YOUR OBJECTIVE:
Starting at the line that contains "3stars (131, 1936)", write out each line exactly through the last one in the material below, and nothing more; omit all pictures.

EXERCISE MATERIAL:

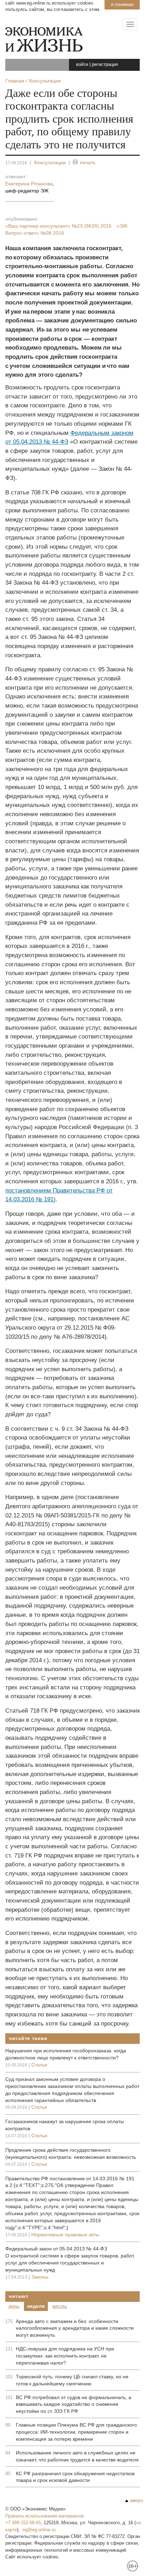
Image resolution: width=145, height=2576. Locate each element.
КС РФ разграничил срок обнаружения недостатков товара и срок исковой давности (75, 2477)
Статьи (39, 2064)
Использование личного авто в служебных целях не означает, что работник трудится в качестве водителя (77, 2456)
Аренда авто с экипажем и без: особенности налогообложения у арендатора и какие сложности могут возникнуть (75, 2328)
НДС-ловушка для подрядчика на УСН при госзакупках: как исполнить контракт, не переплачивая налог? (65, 2356)
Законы (39, 2277)
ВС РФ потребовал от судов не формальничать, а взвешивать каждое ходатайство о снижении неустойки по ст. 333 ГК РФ (73, 2404)
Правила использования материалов (44, 2516)
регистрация (105, 64)
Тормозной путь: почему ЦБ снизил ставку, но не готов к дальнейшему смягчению (72, 2380)
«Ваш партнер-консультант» (58, 226)
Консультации (50, 162)
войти (82, 64)
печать (87, 162)
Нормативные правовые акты (65, 2234)
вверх (136, 2500)
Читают (18, 2296)
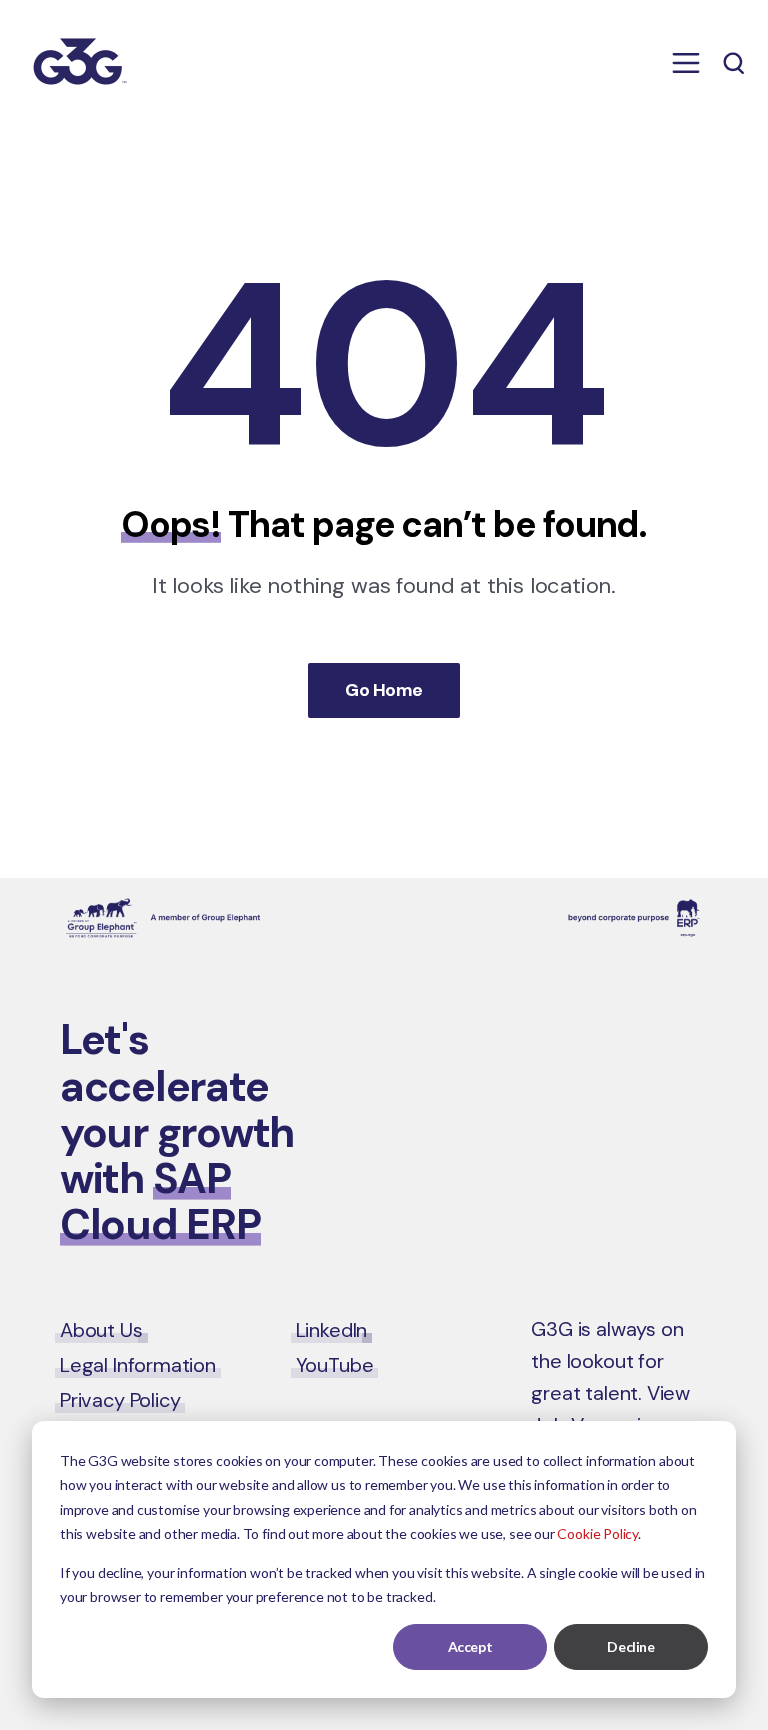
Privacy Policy (120, 1400)
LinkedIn (332, 1330)
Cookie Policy (597, 1533)
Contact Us (624, 1044)
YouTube (335, 1365)
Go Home (383, 690)
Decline (630, 1646)
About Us (101, 1330)
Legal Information (138, 1365)
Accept (470, 1646)
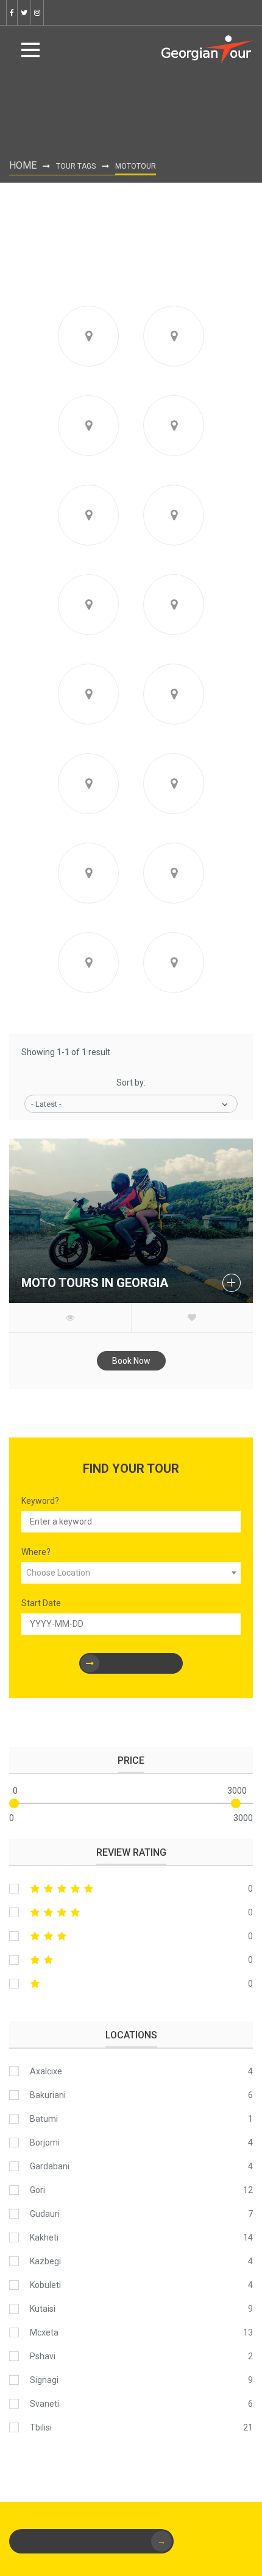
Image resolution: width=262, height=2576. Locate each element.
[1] (131, 1663)
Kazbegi (45, 2261)
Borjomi (45, 2142)
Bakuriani (48, 2095)
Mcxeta (44, 2332)
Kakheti (44, 2237)
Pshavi (42, 2356)
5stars (131, 1888)
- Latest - (46, 1104)
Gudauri (45, 2214)
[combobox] (131, 1573)
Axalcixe (46, 2071)
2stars (131, 1960)
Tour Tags (76, 166)
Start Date (41, 1603)
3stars (131, 1936)
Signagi (44, 2380)
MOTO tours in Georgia (94, 1283)
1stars (131, 1983)
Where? (36, 1552)
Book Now (131, 1361)
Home (23, 165)
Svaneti (44, 2404)
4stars (131, 1912)
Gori (37, 2190)
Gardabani (49, 2166)
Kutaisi (42, 2309)
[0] (14, 1803)
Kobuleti (45, 2285)
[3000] (236, 1803)
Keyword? (40, 1501)
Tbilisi (41, 2427)
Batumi (44, 2119)
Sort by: (131, 1082)
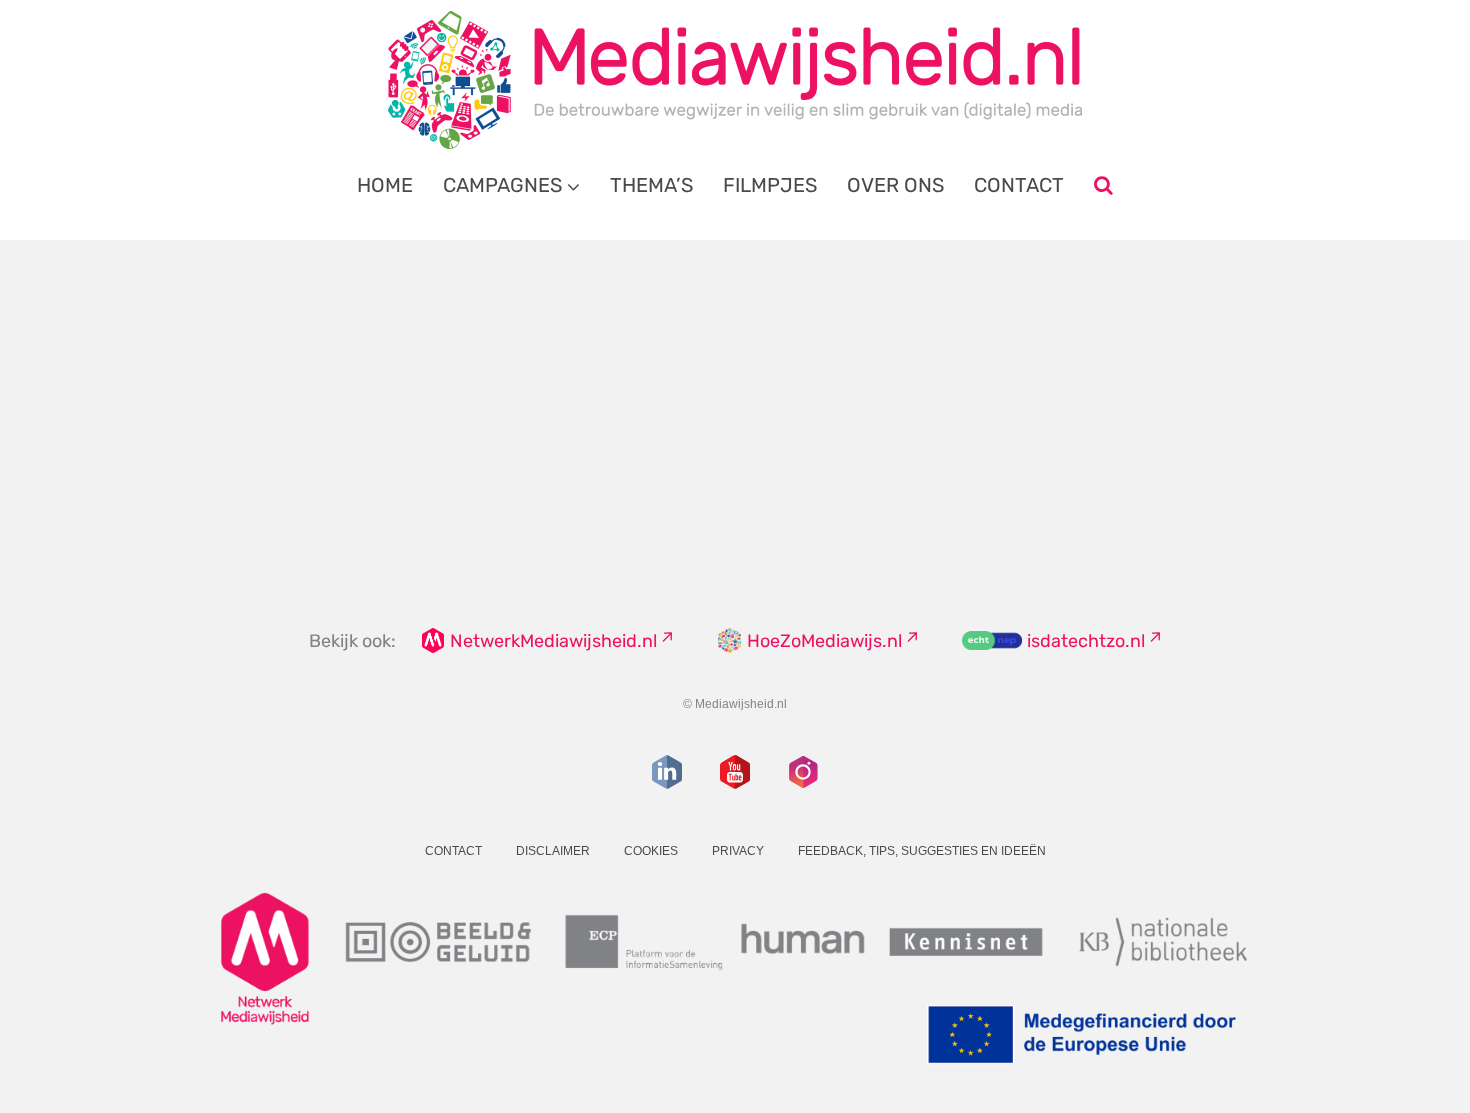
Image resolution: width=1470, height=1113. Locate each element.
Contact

EXERCISE RESPONSE:
3stars (131, 1936)
Signagi (44, 2380)
MOTO tours in Georgia (94, 1283)
1stars (131, 1983)
Where? (36, 1552)
Book Now (131, 1361)
Home (23, 165)
Svaneti (44, 2404)
4stars (131, 1912)
Gori (37, 2190)
Gardabani (49, 2166)
Kutaisi (42, 2309)
[0] (14, 1803)
Kobuleti (45, 2285)
[3000] (236, 1803)
Keyword? (40, 1501)
Tbilisi (41, 2427)
Batumi (44, 2119)
Sort by: (131, 1082)
Image resolution: width=1470, height=1113. Locate each element.
Contact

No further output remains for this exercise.